1. Field of the Invention
The present invention generally relates to a signal recording and/or reproducing apparatus and, more particularly, to a characteristics corrector in the signal recording and/or reproducing device for automatically correcting a distortion resulting from the non-linearity in a signal processing system during the recording or reproduction and for automatically correcting the level of a reproduced signal.
2. Description of the Prior Art
In a signal recording and/or reproducing apparatus such as, for example, a magnetic video tape recording and/or reproducing apparatus (hereinafter referred to as a video tape player), one of the methods of recording a wide band video signal which is well known includes a channel division recording system. According to the channel division recording system, a single signal is divided into a plurality of channels so that the band width required for each channel can be reduced prior to the actual recording of the signal.
In the channel division recording method, if the signal to be recorded is a television signal, the signal is divided into a plurality of channels one for each horizontal scanning period. Finally the time-axis of the signal of each channel is expanded.
The channel division recording method is illustrated in FIG. 1 of the accompanying drawings. In the illustrated example, the input video signal is shown as divided into two channels CH.A and CH.B. The waveform (a) shown in FIG. 1 is the one of an input signal wherein characters H1, H2, H3, H4, . . . represent successive horizontal scanning periods, respectively. The input signal is divided into the channels CH.A and CH.B alternately for each horizontal scanning period with the time-axis thereof expanded to represent such waveforms as shown by (b) in FIG. 1.
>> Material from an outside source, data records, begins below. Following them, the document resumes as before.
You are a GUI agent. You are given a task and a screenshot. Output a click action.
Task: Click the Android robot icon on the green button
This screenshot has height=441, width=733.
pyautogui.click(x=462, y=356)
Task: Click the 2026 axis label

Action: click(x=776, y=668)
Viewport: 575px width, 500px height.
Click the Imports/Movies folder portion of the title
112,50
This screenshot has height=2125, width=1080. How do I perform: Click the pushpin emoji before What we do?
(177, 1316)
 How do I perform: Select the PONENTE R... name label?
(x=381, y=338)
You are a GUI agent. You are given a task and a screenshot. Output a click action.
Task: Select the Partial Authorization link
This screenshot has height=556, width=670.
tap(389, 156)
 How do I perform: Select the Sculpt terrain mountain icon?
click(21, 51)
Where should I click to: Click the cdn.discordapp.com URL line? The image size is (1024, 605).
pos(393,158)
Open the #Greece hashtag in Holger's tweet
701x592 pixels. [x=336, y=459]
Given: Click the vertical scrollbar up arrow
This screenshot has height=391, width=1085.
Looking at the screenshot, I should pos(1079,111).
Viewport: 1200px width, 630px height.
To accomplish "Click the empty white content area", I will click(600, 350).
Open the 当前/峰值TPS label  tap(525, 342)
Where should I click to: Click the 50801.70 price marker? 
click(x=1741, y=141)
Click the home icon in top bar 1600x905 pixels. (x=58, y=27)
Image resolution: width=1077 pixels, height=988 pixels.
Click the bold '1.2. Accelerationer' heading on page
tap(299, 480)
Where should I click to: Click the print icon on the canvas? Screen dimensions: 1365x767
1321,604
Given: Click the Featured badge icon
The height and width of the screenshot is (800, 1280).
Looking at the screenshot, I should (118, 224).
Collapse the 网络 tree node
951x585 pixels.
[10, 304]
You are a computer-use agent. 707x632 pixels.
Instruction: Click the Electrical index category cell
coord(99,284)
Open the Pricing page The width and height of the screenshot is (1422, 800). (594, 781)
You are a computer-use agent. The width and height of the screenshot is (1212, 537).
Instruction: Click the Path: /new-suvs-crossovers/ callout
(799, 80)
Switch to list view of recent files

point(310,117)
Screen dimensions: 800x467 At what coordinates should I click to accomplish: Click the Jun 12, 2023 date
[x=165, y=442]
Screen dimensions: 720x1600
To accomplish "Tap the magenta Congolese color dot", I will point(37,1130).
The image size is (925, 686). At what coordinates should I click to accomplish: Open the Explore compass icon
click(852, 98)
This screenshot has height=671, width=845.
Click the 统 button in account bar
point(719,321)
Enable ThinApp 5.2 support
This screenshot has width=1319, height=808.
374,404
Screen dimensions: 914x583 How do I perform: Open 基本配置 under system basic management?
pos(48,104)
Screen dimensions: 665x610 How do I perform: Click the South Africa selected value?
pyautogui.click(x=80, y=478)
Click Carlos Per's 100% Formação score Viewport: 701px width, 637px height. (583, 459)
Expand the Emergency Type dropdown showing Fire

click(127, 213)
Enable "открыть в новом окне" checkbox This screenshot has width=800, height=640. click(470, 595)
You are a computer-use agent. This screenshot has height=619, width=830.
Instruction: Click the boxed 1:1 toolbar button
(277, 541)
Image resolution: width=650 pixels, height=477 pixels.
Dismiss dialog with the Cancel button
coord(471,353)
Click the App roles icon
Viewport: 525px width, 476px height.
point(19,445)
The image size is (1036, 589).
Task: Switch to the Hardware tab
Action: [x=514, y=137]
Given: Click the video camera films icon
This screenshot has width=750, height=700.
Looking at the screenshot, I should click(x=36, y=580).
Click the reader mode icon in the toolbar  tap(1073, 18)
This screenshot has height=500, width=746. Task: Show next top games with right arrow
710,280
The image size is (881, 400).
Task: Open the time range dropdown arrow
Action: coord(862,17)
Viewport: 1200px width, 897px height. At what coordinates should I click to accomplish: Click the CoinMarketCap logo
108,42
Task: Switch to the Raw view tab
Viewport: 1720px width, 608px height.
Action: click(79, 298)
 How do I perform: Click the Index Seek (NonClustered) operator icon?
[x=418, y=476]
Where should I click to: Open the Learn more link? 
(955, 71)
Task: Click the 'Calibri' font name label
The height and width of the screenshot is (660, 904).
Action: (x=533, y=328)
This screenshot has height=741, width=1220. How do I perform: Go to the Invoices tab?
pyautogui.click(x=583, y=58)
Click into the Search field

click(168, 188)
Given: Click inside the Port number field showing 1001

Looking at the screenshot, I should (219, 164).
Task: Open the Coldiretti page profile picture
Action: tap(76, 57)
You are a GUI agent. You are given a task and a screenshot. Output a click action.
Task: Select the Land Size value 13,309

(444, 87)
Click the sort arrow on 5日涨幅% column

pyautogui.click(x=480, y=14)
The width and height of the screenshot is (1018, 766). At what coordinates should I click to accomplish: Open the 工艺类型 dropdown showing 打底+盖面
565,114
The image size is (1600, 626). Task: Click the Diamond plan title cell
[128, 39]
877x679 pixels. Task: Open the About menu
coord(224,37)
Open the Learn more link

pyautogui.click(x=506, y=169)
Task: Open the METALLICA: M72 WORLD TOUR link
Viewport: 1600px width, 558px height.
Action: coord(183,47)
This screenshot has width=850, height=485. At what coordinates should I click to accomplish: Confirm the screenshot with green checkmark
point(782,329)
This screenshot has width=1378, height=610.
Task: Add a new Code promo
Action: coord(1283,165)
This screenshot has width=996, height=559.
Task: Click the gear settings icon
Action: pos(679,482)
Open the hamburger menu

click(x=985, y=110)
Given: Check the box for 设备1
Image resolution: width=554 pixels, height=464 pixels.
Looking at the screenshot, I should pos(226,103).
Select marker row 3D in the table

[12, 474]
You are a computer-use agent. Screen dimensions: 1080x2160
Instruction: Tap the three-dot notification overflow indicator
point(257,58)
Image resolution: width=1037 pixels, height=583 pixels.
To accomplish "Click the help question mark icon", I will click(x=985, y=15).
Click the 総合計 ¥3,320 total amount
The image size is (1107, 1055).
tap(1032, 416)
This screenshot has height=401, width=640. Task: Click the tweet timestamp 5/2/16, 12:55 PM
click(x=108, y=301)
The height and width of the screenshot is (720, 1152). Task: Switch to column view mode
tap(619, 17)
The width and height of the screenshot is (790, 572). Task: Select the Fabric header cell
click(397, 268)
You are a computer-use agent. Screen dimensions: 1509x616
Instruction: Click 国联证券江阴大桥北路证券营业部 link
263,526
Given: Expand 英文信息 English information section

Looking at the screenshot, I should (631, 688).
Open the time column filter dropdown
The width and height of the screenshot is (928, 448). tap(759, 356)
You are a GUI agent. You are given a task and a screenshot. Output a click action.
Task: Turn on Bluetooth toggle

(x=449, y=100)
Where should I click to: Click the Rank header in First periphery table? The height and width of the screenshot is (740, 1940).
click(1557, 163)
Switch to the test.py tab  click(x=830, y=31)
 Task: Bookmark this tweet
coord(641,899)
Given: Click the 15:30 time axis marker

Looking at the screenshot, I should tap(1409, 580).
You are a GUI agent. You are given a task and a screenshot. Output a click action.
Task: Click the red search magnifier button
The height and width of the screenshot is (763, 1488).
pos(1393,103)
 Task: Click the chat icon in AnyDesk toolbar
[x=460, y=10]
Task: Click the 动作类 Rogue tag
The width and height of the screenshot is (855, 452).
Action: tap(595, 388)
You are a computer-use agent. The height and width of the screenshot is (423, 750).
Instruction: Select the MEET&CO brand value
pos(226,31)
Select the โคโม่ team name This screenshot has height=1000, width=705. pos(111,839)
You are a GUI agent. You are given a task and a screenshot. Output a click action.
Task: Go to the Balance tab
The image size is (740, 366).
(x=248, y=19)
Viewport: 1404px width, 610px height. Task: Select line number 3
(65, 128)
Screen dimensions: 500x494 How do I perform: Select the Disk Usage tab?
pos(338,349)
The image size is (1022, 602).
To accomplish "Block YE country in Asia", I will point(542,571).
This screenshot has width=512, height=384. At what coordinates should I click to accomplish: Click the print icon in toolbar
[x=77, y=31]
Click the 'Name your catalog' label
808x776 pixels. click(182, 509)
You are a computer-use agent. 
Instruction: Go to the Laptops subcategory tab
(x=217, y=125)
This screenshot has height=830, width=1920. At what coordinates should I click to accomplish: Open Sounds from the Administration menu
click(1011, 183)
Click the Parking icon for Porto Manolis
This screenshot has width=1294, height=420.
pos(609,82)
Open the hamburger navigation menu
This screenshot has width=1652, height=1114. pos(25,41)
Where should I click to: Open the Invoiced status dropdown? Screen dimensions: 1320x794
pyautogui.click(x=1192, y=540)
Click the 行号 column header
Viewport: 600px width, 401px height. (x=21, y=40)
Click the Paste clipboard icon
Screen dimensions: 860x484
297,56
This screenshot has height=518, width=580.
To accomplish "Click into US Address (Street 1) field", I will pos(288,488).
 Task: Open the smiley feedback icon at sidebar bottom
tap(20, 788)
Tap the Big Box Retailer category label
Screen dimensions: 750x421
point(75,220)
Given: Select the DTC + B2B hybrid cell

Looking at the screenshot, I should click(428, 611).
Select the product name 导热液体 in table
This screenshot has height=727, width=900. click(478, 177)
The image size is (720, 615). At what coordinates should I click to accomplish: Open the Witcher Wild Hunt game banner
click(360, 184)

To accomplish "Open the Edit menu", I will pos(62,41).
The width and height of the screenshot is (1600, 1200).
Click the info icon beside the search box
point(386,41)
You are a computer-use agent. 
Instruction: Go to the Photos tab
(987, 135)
When, by this division, the time-axis of the signal is expanded, the band width of each channel is reduced. However, since the signal can be recorded or reproduced in two systems, deterioration of picture qualities such as the appearance of scanning lines tends to occur when there is a difference in characteristics between these channels. In view of this, a device for automatically compensating for the difference in characteristics between the channels is necessitated.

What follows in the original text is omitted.